Exercise aim | Repeat the records. Leave nothing out.

----- Recorded data

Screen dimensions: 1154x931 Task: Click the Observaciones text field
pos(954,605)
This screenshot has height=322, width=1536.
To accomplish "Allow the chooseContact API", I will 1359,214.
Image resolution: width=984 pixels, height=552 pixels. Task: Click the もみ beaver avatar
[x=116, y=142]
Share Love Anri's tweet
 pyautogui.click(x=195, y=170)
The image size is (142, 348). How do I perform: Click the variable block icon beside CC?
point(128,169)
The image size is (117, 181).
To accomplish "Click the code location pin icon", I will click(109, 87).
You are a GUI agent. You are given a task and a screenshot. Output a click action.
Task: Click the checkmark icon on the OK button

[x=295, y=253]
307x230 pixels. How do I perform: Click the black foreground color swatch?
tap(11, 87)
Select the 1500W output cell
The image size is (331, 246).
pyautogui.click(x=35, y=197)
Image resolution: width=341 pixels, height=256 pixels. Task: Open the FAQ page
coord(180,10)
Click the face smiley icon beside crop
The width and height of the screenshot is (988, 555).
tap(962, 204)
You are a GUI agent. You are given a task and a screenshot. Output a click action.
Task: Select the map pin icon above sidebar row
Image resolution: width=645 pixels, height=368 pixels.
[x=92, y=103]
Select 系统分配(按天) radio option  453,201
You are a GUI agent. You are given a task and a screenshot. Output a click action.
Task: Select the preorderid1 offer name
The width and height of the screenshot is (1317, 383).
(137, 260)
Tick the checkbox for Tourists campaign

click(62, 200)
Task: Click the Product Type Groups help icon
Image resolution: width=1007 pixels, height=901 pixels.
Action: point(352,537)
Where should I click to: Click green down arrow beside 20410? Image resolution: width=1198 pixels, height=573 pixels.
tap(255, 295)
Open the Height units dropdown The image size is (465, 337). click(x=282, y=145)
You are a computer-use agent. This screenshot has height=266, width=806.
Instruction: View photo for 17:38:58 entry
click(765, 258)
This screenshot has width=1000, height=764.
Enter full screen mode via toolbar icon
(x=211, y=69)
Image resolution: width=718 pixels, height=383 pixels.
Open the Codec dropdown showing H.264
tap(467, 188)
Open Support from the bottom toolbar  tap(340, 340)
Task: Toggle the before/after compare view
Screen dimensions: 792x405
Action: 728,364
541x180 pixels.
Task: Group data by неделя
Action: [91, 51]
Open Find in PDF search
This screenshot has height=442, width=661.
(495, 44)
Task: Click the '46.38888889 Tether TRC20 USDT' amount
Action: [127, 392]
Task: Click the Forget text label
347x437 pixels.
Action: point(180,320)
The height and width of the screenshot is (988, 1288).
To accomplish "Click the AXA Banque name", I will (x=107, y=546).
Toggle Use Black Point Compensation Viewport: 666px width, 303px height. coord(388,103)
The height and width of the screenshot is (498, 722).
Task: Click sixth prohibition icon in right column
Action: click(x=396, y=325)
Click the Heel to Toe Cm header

----------

Your solution |
Screen dimensions: 1154x931 Task: Click the Observaciones text field
pos(954,605)
This screenshot has height=322, width=1536.
To accomplish "Allow the chooseContact API", I will 1359,214.
Image resolution: width=984 pixels, height=552 pixels. Task: Click the もみ beaver avatar
[x=116, y=142]
Share Love Anri's tweet
 pyautogui.click(x=195, y=170)
The image size is (142, 348). How do I perform: Click the variable block icon beside CC?
point(128,169)
The image size is (117, 181).
To accomplish "Click the code location pin icon", I will click(109, 87).
You are a GUI agent. You are given a task and a screenshot. Output a click action.
Task: Click the checkmark icon on the OK button

[x=295, y=253]
307x230 pixels. How do I perform: Click the black foreground color swatch?
tap(11, 87)
Select the 1500W output cell
The image size is (331, 246).
pyautogui.click(x=35, y=197)
Image resolution: width=341 pixels, height=256 pixels. Task: Open the FAQ page
coord(180,10)
Click the face smiley icon beside crop
The width and height of the screenshot is (988, 555).
tap(962, 204)
You are a GUI agent. You are given a task and a screenshot. Output a click action.
Task: Select the map pin icon above sidebar row
Image resolution: width=645 pixels, height=368 pixels.
[x=92, y=103]
Select 系统分配(按天) radio option  453,201
You are a GUI agent. You are given a task and a screenshot. Output a click action.
Task: Select the preorderid1 offer name
The width and height of the screenshot is (1317, 383).
(137, 260)
Tick the checkbox for Tourists campaign

click(62, 200)
Task: Click the Product Type Groups help icon
Image resolution: width=1007 pixels, height=901 pixels.
Action: point(352,537)
Where should I click to: Click green down arrow beside 20410? Image resolution: width=1198 pixels, height=573 pixels.
tap(255, 295)
Open the Height units dropdown The image size is (465, 337). click(x=282, y=145)
You are a computer-use agent. This screenshot has height=266, width=806.
Instruction: View photo for 17:38:58 entry
click(765, 258)
This screenshot has width=1000, height=764.
Enter full screen mode via toolbar icon
(x=211, y=69)
Image resolution: width=718 pixels, height=383 pixels.
Open the Codec dropdown showing H.264
tap(467, 188)
Open Support from the bottom toolbar  tap(340, 340)
Task: Toggle the before/after compare view
Screen dimensions: 792x405
Action: 728,364
541x180 pixels.
Task: Group data by неделя
Action: [91, 51]
Open Find in PDF search
This screenshot has height=442, width=661.
(495, 44)
Task: Click the '46.38888889 Tether TRC20 USDT' amount
Action: [127, 392]
Task: Click the Forget text label
347x437 pixels.
Action: point(180,320)
The height and width of the screenshot is (988, 1288).
To accomplish "Click the AXA Banque name", I will (x=107, y=546).
Toggle Use Black Point Compensation Viewport: 666px width, 303px height. coord(388,103)
The height and width of the screenshot is (498, 722).
Task: Click sixth prohibition icon in right column
Action: click(x=396, y=325)
Click the Heel to Toe Cm header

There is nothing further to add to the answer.